» What to do: Please recast the rows from the line with "Open the Action menu" up to and including the line with "Action: tap(1385, 299)" as a numbered list, leaving out any blank lines.

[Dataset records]

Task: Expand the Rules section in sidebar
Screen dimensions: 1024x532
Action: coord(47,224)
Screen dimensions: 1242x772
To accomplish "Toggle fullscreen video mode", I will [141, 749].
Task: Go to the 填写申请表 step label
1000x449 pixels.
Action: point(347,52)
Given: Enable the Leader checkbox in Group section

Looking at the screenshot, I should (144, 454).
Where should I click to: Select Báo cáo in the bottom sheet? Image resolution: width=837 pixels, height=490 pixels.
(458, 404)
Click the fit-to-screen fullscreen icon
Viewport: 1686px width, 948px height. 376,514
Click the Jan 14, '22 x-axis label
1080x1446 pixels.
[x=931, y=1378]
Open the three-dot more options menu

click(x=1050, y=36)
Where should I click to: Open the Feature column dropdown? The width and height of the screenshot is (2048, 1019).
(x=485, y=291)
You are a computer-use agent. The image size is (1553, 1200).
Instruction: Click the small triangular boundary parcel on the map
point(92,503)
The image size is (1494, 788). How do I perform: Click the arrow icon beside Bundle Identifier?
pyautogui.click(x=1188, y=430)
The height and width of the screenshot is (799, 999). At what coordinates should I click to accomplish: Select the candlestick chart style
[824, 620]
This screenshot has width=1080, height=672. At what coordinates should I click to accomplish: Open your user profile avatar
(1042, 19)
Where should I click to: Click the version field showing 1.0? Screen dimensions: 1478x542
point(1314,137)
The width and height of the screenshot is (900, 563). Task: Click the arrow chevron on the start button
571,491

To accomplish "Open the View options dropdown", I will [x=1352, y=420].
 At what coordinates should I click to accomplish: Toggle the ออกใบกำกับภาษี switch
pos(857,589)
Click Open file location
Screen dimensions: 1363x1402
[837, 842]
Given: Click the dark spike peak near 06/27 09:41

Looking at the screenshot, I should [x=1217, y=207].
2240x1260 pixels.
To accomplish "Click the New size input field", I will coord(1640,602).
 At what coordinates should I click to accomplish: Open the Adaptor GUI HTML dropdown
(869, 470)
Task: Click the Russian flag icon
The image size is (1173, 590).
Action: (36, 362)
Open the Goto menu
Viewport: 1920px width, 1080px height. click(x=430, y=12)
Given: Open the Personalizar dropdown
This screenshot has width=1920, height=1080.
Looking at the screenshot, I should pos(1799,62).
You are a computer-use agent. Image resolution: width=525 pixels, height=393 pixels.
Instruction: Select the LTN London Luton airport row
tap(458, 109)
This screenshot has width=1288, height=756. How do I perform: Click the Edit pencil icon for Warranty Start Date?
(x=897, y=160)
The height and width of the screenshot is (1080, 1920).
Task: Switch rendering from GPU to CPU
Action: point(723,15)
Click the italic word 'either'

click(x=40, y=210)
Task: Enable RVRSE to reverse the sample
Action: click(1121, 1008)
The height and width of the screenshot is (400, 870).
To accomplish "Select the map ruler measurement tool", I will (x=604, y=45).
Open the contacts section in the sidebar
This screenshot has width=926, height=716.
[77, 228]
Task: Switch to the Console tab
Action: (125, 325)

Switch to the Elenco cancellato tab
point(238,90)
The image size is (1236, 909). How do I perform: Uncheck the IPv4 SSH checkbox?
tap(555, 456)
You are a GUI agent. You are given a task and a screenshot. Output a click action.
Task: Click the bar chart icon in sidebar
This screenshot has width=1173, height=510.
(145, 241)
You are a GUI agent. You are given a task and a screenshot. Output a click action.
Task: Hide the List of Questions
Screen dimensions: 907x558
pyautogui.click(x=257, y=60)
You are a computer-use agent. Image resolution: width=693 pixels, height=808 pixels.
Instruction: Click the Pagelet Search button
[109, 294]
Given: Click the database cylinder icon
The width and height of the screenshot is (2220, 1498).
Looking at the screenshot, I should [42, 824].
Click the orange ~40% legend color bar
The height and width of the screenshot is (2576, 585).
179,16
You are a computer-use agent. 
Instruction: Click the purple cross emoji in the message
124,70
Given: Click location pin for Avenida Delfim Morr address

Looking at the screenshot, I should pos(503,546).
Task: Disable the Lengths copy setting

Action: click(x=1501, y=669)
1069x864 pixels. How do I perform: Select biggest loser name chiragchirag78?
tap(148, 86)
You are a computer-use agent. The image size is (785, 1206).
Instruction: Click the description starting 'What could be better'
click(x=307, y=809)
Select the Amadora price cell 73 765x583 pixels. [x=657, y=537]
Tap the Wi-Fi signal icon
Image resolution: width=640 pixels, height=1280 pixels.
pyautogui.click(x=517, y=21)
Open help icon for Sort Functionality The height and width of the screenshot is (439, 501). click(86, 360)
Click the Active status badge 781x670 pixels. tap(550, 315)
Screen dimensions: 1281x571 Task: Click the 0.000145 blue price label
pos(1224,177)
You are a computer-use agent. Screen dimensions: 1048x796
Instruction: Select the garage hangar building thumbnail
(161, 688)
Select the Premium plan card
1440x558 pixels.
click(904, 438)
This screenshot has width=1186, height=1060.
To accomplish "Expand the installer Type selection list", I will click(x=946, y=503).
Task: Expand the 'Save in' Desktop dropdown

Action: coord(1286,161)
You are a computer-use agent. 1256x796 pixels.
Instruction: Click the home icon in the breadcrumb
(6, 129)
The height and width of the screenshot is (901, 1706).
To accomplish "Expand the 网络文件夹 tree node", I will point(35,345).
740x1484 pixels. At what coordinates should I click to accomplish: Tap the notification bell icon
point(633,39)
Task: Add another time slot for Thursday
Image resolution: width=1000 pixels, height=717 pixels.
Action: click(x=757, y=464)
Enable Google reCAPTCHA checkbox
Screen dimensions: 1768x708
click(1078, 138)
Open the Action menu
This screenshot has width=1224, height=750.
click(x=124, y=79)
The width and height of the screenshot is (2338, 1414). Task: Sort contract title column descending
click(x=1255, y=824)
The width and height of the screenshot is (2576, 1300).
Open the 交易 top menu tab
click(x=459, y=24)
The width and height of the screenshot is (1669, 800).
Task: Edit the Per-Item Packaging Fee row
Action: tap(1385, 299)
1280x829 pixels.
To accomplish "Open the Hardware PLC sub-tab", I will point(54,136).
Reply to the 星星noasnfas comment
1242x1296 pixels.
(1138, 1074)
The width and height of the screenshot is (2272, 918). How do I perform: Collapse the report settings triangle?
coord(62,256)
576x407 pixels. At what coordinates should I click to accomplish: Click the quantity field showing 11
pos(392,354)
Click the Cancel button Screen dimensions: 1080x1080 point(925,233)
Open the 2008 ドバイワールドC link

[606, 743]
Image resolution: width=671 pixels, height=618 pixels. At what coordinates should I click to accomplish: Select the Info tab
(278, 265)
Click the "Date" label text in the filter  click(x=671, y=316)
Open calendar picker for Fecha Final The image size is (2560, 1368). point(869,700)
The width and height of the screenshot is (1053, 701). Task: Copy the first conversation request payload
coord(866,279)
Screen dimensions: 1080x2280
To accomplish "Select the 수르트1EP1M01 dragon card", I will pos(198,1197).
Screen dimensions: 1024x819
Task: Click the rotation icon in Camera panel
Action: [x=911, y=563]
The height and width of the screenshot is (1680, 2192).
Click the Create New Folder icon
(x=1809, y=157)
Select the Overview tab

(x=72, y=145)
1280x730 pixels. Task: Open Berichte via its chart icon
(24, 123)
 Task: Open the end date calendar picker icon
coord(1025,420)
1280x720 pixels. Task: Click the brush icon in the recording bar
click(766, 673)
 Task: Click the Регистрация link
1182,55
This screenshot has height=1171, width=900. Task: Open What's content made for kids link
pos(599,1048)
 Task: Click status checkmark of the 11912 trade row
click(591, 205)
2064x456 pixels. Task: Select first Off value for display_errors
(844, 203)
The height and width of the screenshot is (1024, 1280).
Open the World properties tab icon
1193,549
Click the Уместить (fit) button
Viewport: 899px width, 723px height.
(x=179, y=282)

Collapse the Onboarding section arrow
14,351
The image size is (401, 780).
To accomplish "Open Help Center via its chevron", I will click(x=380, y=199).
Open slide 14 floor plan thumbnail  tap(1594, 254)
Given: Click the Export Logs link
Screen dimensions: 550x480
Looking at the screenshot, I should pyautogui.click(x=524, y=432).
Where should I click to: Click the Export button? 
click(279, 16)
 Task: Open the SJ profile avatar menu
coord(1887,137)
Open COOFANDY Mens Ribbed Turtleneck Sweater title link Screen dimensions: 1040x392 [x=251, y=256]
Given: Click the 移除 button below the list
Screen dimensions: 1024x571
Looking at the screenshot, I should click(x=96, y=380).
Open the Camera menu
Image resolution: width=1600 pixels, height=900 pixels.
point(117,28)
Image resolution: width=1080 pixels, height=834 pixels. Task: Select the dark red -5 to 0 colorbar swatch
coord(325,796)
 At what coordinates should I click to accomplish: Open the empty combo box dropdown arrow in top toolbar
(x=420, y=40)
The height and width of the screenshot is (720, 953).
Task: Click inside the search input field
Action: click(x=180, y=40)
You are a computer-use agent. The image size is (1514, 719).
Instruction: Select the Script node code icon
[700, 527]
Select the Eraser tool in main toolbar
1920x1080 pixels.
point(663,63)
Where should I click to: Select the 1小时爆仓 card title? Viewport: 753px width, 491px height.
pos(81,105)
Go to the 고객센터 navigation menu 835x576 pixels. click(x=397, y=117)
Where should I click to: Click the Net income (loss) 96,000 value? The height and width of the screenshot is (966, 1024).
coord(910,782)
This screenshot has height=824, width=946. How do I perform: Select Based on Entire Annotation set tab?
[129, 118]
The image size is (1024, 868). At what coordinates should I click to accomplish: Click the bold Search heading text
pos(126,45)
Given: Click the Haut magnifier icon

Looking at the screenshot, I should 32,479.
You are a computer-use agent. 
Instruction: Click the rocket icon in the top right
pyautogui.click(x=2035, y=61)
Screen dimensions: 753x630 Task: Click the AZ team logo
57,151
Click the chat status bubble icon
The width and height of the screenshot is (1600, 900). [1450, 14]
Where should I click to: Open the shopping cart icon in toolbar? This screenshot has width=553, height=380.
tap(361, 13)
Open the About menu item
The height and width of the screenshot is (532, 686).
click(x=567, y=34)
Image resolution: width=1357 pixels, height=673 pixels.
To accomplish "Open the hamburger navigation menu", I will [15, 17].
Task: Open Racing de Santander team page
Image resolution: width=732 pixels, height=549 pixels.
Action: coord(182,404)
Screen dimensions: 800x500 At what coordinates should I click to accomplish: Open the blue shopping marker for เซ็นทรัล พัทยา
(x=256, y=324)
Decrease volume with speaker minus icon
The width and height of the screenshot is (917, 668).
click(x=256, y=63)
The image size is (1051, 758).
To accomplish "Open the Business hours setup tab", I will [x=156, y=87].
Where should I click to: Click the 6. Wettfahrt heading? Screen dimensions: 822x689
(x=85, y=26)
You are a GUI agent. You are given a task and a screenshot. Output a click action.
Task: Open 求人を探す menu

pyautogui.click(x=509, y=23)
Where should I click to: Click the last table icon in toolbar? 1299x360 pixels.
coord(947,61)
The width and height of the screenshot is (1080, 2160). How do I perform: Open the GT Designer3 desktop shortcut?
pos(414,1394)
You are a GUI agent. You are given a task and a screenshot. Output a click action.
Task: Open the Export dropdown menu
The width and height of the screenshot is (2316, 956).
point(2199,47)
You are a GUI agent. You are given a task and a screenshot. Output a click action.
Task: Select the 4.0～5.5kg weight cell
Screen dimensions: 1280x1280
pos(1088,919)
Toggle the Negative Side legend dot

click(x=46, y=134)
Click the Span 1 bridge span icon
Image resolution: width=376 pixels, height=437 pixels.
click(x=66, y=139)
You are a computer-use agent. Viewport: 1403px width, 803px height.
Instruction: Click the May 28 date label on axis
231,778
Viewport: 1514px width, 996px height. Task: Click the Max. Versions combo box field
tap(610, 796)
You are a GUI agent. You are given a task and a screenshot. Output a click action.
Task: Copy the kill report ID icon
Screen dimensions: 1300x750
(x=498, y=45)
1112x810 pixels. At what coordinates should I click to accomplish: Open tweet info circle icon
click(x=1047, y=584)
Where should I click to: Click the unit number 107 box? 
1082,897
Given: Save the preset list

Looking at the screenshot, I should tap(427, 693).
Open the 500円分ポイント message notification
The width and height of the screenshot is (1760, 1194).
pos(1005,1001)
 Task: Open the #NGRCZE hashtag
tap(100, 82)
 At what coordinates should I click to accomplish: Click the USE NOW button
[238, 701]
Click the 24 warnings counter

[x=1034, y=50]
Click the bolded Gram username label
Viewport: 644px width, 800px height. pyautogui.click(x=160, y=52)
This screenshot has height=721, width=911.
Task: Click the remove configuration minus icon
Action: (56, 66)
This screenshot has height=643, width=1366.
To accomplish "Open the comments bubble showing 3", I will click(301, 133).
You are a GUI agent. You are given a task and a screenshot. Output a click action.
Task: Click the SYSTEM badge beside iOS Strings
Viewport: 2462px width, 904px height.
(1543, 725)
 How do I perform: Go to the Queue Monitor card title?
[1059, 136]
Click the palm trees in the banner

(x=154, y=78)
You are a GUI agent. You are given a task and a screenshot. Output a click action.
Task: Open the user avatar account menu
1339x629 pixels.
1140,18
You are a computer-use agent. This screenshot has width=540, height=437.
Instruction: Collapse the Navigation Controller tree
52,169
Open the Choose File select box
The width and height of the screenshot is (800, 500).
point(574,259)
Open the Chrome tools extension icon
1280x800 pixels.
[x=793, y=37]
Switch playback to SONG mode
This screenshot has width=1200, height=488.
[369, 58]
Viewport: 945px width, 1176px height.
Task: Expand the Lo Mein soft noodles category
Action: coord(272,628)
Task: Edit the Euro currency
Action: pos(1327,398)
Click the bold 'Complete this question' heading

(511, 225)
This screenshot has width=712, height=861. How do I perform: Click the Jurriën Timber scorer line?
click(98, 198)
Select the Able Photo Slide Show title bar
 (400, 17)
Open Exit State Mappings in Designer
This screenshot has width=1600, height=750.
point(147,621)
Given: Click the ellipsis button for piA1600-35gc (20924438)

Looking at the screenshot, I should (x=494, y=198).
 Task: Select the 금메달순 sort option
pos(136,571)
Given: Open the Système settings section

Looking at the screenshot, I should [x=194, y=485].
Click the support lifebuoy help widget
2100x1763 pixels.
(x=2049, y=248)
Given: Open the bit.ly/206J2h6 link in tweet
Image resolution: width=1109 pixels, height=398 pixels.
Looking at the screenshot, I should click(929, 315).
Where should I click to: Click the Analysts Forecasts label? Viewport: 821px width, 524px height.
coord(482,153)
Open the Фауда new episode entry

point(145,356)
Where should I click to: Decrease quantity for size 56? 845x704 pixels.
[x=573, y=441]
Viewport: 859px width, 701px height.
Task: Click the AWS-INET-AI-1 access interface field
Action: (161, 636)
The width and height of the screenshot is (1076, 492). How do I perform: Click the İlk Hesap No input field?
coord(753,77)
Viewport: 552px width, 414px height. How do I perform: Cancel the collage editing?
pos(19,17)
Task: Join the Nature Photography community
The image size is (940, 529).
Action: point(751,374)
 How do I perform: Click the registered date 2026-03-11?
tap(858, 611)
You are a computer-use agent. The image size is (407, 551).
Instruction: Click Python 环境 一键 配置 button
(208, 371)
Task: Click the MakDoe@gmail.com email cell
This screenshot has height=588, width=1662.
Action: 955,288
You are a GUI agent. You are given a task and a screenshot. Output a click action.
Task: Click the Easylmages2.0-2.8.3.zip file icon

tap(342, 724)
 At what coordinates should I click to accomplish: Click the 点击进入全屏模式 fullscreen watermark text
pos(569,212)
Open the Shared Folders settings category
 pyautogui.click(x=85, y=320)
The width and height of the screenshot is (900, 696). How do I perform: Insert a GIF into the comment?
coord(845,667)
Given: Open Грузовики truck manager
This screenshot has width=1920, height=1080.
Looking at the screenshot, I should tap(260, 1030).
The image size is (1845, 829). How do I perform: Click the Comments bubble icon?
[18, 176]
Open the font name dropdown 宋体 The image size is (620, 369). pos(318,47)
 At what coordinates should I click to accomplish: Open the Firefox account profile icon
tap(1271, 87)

» Problem solution:
1. Open the Action menu
2. This screenshot has width=1224, height=750.
3. click(x=124, y=79)
4. The width and height of the screenshot is (2338, 1414). Task: Sort contract title column descending
5. click(x=1255, y=824)
6. The width and height of the screenshot is (2576, 1300).
7. Open the 交易 top menu tab
8. click(x=459, y=24)
9. The width and height of the screenshot is (1669, 800).
10. Task: Edit the Per-Item Packaging Fee row
11. Action: tap(1385, 299)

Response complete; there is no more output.